#### Consigne:
Sélectionnez, parmi les lignes ci-dessous, toutes celles qui contiennent la chaîne « icon », en respectant la casse.

==== Données à traiter ====

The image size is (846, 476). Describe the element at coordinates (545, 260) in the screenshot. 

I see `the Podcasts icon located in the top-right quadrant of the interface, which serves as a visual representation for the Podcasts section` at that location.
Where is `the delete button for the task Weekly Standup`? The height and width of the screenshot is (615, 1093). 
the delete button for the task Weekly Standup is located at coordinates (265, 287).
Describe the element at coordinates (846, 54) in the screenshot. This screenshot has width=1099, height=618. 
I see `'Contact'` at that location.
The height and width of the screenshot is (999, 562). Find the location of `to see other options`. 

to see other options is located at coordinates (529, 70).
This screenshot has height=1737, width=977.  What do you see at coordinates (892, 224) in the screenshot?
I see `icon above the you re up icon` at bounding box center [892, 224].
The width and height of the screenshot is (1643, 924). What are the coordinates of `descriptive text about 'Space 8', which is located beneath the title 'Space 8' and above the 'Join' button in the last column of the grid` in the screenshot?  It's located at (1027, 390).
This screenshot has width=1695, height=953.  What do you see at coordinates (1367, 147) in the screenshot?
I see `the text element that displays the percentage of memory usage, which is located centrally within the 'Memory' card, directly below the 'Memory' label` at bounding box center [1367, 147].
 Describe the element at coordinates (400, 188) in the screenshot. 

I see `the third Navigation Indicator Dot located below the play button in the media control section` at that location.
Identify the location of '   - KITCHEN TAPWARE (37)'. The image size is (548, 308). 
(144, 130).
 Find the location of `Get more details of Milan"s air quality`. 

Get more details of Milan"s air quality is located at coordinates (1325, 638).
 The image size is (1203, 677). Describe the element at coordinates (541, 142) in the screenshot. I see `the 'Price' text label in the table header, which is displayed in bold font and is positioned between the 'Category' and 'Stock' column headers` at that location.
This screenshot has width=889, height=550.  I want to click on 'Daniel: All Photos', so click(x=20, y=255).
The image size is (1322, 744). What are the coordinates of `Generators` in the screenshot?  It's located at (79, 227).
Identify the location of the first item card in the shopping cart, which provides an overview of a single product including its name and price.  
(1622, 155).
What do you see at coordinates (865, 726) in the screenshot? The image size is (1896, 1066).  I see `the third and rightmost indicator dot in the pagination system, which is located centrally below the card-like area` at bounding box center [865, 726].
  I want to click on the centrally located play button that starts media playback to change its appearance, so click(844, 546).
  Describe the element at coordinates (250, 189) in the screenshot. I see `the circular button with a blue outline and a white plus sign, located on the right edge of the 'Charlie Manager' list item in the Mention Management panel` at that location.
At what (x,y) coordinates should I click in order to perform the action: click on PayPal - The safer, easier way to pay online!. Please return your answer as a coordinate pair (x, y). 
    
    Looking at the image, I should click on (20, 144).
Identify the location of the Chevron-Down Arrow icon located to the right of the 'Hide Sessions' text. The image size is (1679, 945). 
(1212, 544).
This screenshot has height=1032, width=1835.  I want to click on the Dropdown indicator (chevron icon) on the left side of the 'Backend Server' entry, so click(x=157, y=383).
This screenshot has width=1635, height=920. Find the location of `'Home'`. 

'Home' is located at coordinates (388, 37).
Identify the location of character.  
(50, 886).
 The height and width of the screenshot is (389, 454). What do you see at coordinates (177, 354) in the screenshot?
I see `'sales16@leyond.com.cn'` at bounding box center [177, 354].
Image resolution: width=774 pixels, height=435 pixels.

====

#### Corrigé:
I see `the Podcasts icon located in the top-right quadrant of the interface, which serves as a visual representation for the Podcasts section` at that location.
I see `icon above the you re up icon` at bounding box center [892, 224].
Identify the location of the Chevron-Down Arrow icon located to the right of the 'Hide Sessions' text. The image size is (1679, 945). 
This screenshot has height=1032, width=1835.  I want to click on the Dropdown indicator (chevron icon) on the left side of the 'Backend Server' entry, so click(x=157, y=383).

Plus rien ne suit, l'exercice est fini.